In contexts where molecular biology is not available, the characterization of thalassemia syndromes is based on data from the complete blood cell count, iron status and hemoglobin typing. Routine typing of hemoglobin is done by the technic of electrophoresis at alkaline pH. This technic does not allow separating and quantifying hemoglobins C and A2. The separation of hemoglobins C and A2 followed by their quantification is made possible since the advent of capillary zone electrophoresis. To characterize the thalassemia syndromes in the Malian populations characterized by a high frequency of hemoglobin C gene, we decided to determine the reference values of hemoglobin A2 in the District of Bamako, Mali. The study was conducted among 41 volunteers aged 6 months to 45 years.
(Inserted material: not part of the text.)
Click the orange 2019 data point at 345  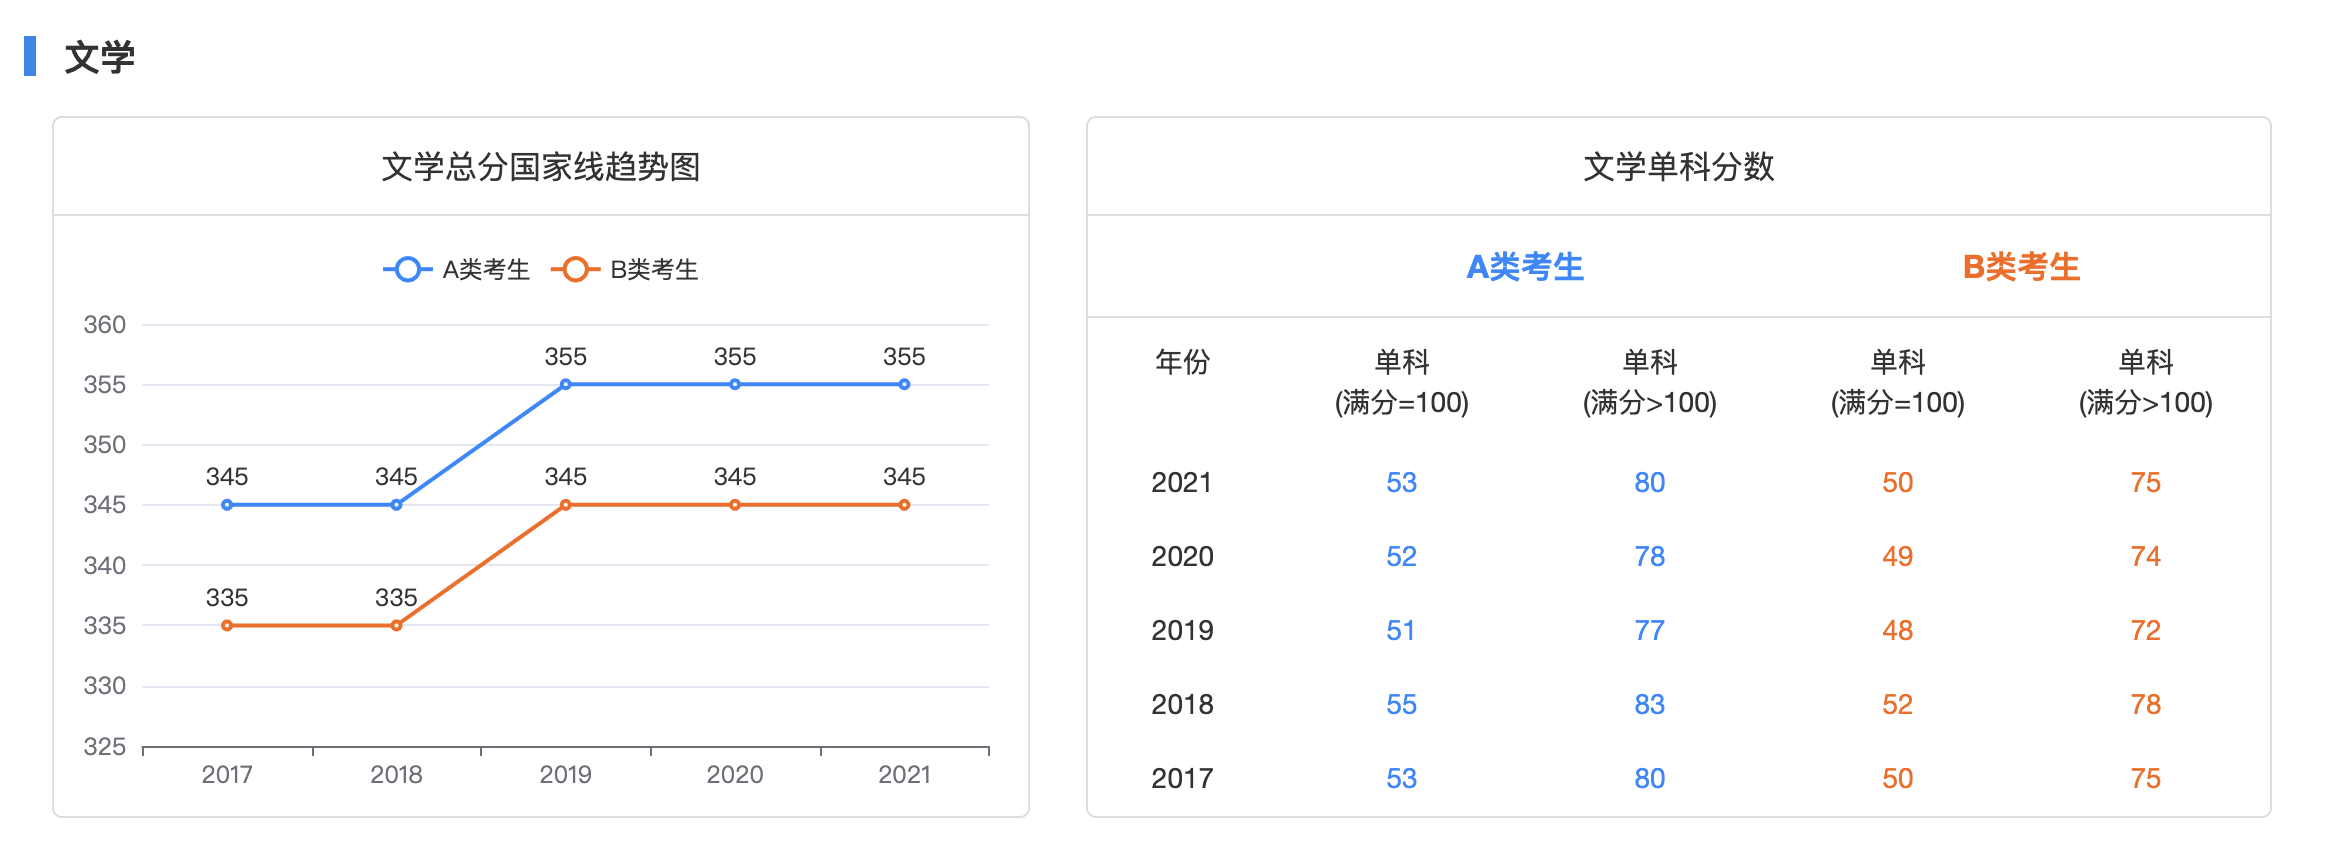pos(566,505)
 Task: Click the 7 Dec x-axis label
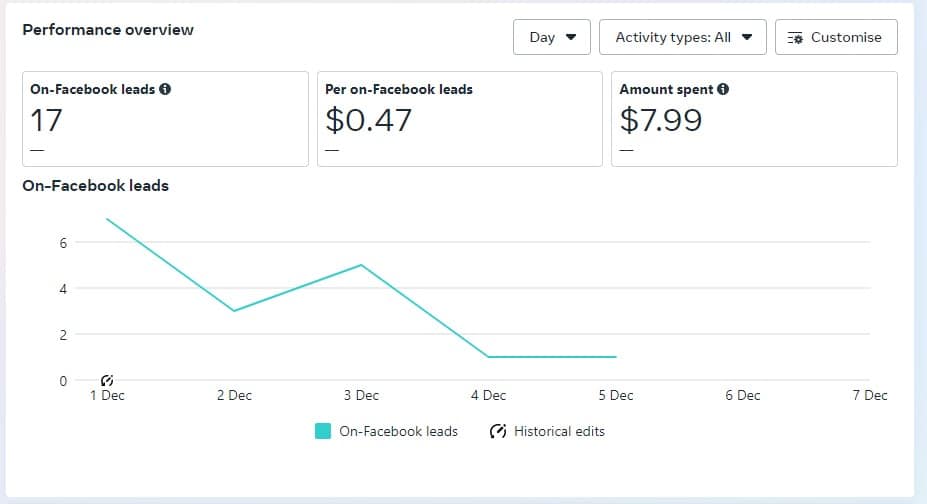click(x=869, y=395)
The hemoglobin electrophoresis was performed using the technic in capillary zone using a Capillarys2® machine of Sebia Laboratories. Evaluation of biological parameters needed for reference values establishment was, focused on the determination of red cell indices, the rate of reticulocytes, serum ferritin and hemoglobin fractions. Data entry and data analysis were done using SPSS 12.0. The ANOVA test was used to compare mean values and medians with a significance level set at a p ≤ 0.05. The 2.5 and 97.5 percentiles of hemoglobin A2 were calculated. Analysis of these data showed that the reference values of hemoglobin A2 of the study population ranged from 2.50 to 3.68% (mean ± 1SD = 2.98 ± 0.23). These values did not differ by age or sex of study participants; they differed, however, from that published by other authors in populations different from ours. These results allow a better characterization of thalassemia syndromes in our context where a molecular diagnosis of hemoglobinopathies is not possible and underline the importance of systematically determination of reference values of hemoglobin fractions of each population.